The advantage is that this is lockless, and therefore potentially faster than using locks. But it performs poorly under heavy contention. More contention means more retries.
Edit
As #teppic points out, another problem makes case (2) slower than case (1). As the increment of numbers happens in the posted jobs, the loop condition remains true for much longer than needed. While all 10 threads of the executor are churning away to determine whether their given number is a prime, the main thread keeps posting new jobs to the executor. These new jobs don't get an opportunity to increment numbers until preceding jobs are done. So while they're on the queue numbers does not increase and the main thread can meanwhile complete one or more loops loop, posting new jobs. The end result is that many more jobs can be created and posted than the needed 1000000.
Your outer loop is:
while (numbers.get() < 1000000)
This allows you to continue submitting more Runnables than intended to the ExecutorService in the main thread.
You could try changing the loop to: for(int i=0; i < 1000000; i++)
(As others have mentioned you are obviously increasing the amount of contention, but I suspect the extra worker threads are a larger factor in the slowdown you are seeing.)
As for your second question, I'm pretty sure that it is against the contract of AtomicInteger for two child threads to see the same value of getAndIncrement. So something else must be going on which I am not seeing from your code sample. Might it be that you are seeing output from two separate runs of the program?
Explain me why option (2) is more slowly?
Simply because you do it inside run(). So multiple threads will try to do it at the same time hence there will be wait s and release s.
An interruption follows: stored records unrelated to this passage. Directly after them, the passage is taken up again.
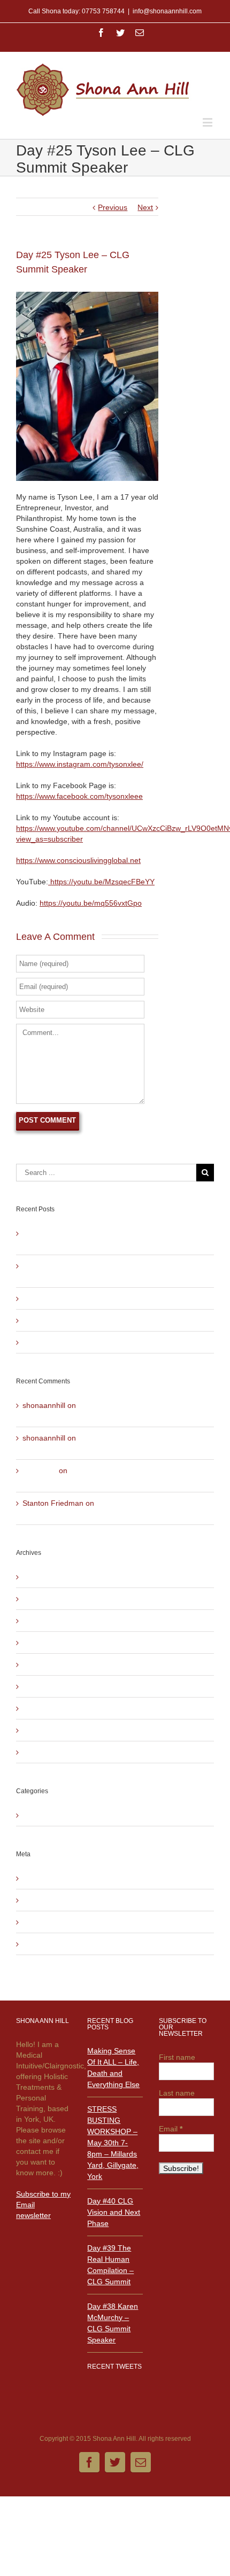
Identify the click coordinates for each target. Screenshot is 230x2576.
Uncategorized (47, 1815)
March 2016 (42, 1664)
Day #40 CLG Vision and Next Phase (84, 1298)
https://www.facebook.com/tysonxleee (79, 796)
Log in (32, 1878)
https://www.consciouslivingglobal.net (78, 860)
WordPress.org (47, 1944)
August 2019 (43, 1577)
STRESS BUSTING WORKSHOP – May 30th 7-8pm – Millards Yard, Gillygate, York (113, 2143)
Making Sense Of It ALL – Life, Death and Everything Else (113, 2067)
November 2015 (49, 1686)
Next (145, 207)
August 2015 (43, 1752)
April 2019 (39, 1598)
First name (177, 2057)
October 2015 (45, 1708)
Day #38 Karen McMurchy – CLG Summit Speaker (107, 1342)
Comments (49, 1922)
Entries (42, 1900)
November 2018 (49, 1620)
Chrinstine (39, 1470)
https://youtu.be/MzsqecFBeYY (101, 881)
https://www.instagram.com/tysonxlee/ (79, 764)
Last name (177, 2093)
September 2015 (50, 1730)
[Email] (139, 32)
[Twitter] (120, 32)
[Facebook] (101, 32)
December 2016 (49, 1642)
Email (170, 2128)
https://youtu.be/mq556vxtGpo (91, 903)
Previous (112, 207)
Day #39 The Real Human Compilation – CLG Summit (113, 1320)
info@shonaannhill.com (167, 11)
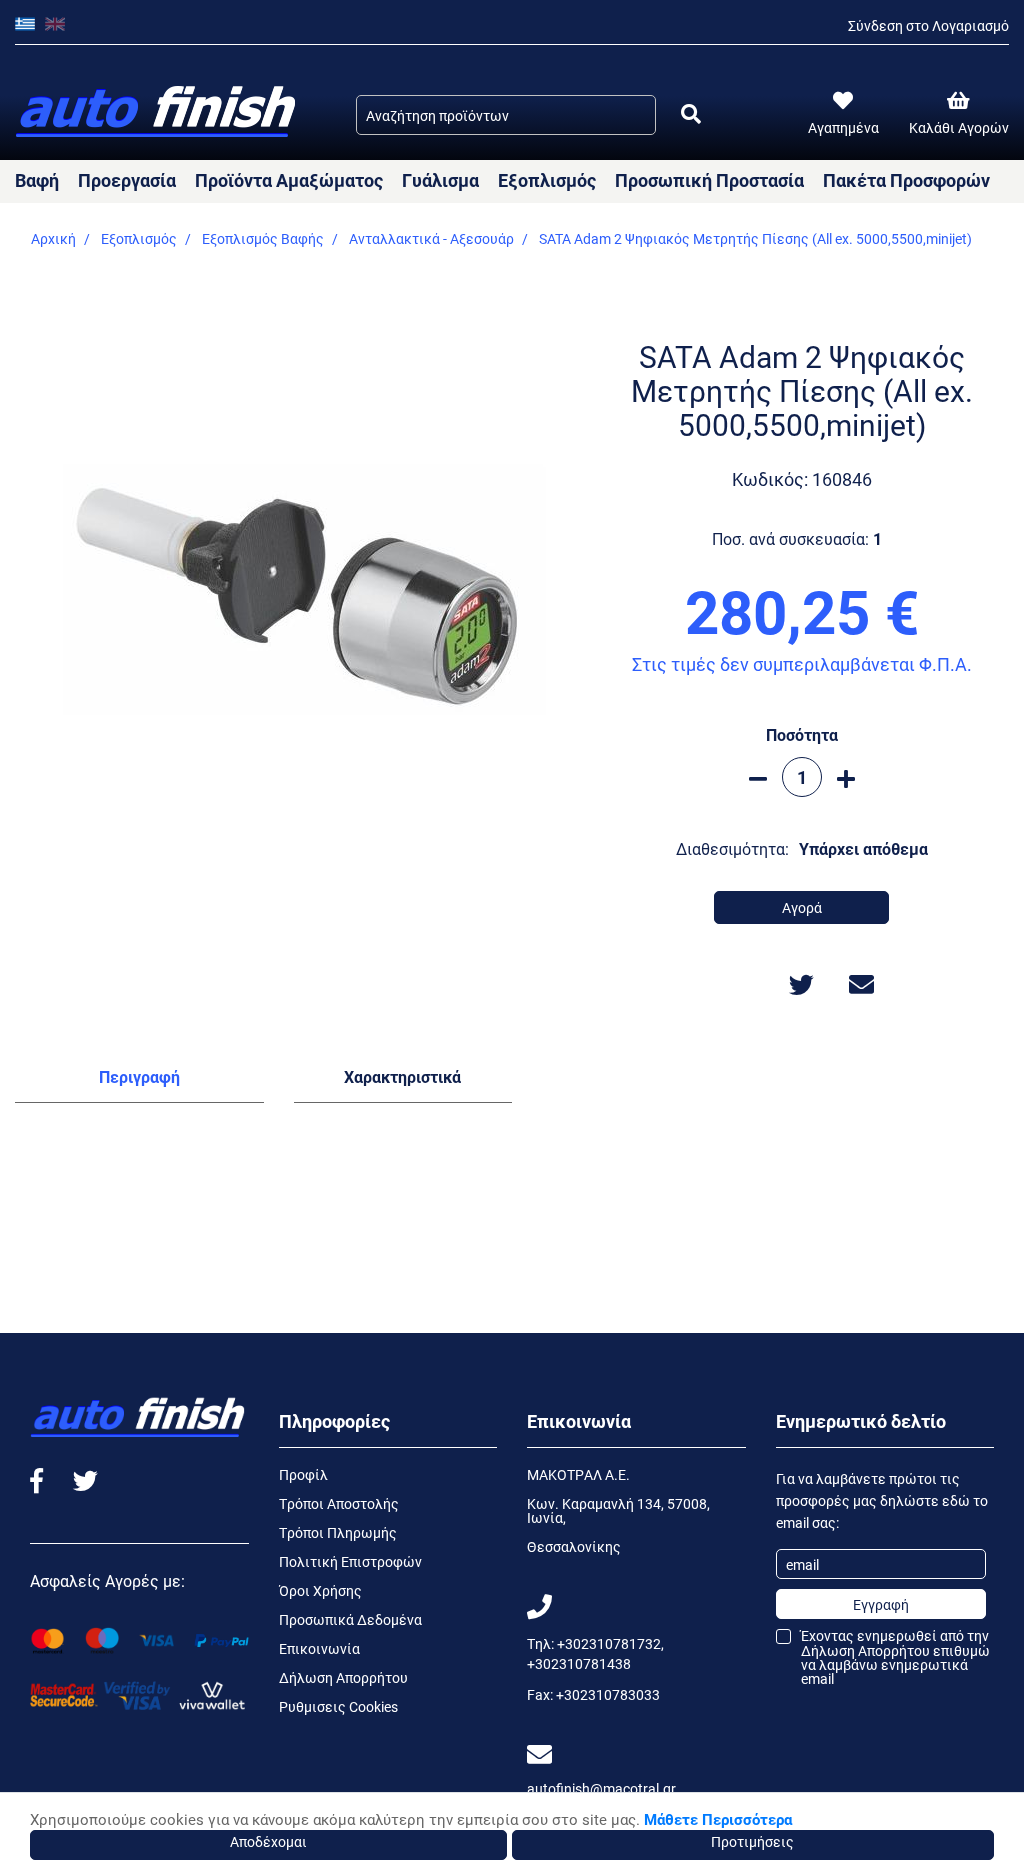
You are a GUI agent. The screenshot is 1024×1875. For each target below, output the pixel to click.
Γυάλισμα (440, 180)
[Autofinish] (157, 112)
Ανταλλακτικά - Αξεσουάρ (431, 238)
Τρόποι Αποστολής (339, 1503)
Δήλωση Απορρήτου (343, 1677)
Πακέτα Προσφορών (906, 180)
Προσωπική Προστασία (709, 180)
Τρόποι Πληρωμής (338, 1532)
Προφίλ (303, 1474)
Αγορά (802, 907)
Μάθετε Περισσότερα (718, 1819)
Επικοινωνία (319, 1648)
Bowmore has given a low level explanation.
In (1) it is sequential. So there will be no such a scenario.
Why threads get equal value for number despite AtomicInteger
multithreading safe?
I don't see any possibility to happen this. If there's such a case it should happen from 0.
You miss two main points here: what AtomicInteger is for and how multithreading works in general.
Regarding why Option 2 is slower, #bowmore provided an excellent answer already.
Now regarding printing same number twice. AtomicInteger is like any other object. You launch your threads, and they check the value of this object. Since they compete with your main thread, that increases the counter, two child threads still may see same value. I would pass an int to each Runnable to avoid that.